## Introduction

One of our large global financial clients spends millions of dollars a year on air travel. They believe that some of their contracted airlines are intentionally extending their quoted mileage for routes to lower the results of their cost-per-mile KPI, resulting in them appearing cheaper than the competition. Our company have therefore been tasked to track the point-to-point mileage between their top destinations and compare it to the mileage given by the carriers.

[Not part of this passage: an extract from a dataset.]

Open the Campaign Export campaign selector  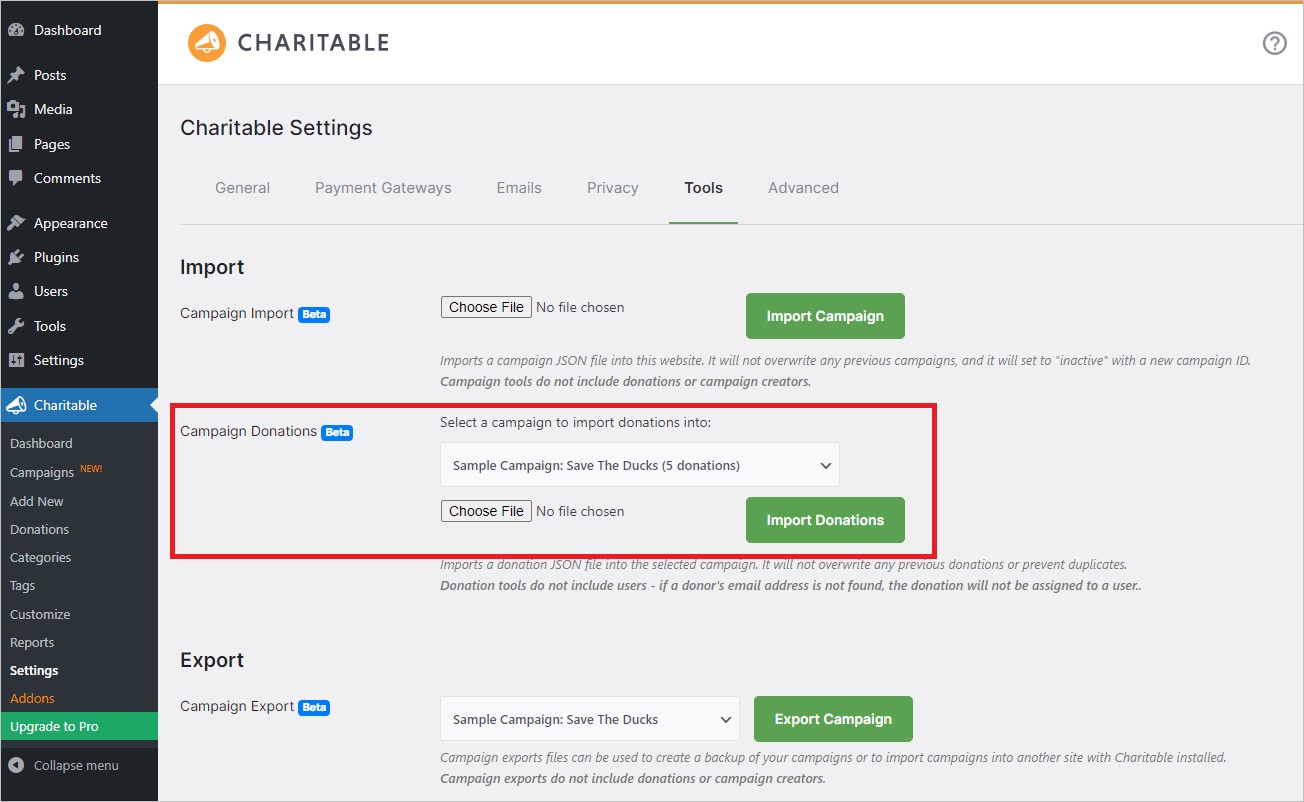[x=589, y=718]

The first step of this is to establish the point-to-point distance between each of the airports given. Our company maintain a master list of airport latitude and longitude provided by the International Air Transport Association, and it is using this that we intend to calculate these distances so that they can be wrapped into a function and compared to the carrier-provided distances live in one of our analytics applications.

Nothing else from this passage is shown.